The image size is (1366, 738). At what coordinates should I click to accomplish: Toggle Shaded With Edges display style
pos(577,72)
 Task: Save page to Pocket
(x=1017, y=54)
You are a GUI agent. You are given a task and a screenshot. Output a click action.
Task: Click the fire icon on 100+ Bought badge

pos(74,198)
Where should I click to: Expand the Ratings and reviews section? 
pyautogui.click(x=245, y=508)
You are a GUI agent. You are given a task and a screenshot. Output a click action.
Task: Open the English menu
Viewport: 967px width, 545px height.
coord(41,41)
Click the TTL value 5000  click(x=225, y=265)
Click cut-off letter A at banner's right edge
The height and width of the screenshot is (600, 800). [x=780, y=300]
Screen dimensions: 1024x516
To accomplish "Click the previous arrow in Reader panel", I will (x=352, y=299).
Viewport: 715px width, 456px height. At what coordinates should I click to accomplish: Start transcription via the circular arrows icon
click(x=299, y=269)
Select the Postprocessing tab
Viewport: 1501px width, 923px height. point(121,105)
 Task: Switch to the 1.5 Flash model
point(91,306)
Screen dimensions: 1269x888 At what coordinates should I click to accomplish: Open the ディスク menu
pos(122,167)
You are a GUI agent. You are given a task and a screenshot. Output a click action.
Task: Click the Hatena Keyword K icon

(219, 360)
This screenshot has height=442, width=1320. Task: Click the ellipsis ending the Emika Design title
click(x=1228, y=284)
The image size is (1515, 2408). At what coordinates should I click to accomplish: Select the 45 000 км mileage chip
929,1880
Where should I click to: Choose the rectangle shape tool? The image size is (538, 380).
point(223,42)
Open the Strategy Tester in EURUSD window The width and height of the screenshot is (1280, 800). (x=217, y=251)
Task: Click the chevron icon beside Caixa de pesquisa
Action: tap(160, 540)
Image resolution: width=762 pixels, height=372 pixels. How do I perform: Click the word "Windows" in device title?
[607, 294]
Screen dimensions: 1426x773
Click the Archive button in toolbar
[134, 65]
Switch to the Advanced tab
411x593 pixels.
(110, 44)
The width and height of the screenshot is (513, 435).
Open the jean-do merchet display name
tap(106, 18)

________________________________________

* _WHAT THIS TASK INVOLVES_
The expected answer is a word-for-word copy of every line from the one that contains "Task: Click the Hatena Keyword K icon" through the final line of the material.

* _YOUR RESPONSE_
Task: Click the Hatena Keyword K icon

(219, 360)
This screenshot has height=442, width=1320. Task: Click the ellipsis ending the Emika Design title
click(x=1228, y=284)
The image size is (1515, 2408). At what coordinates should I click to accomplish: Select the 45 000 км mileage chip
929,1880
Where should I click to: Choose the rectangle shape tool? The image size is (538, 380).
point(223,42)
Open the Strategy Tester in EURUSD window The width and height of the screenshot is (1280, 800). (x=217, y=251)
Task: Click the chevron icon beside Caixa de pesquisa
Action: tap(160, 540)
Image resolution: width=762 pixels, height=372 pixels. How do I perform: Click the word "Windows" in device title?
[607, 294]
Screen dimensions: 1426x773
Click the Archive button in toolbar
[134, 65]
Switch to the Advanced tab
411x593 pixels.
(110, 44)
The width and height of the screenshot is (513, 435).
Open the jean-do merchet display name
tap(106, 18)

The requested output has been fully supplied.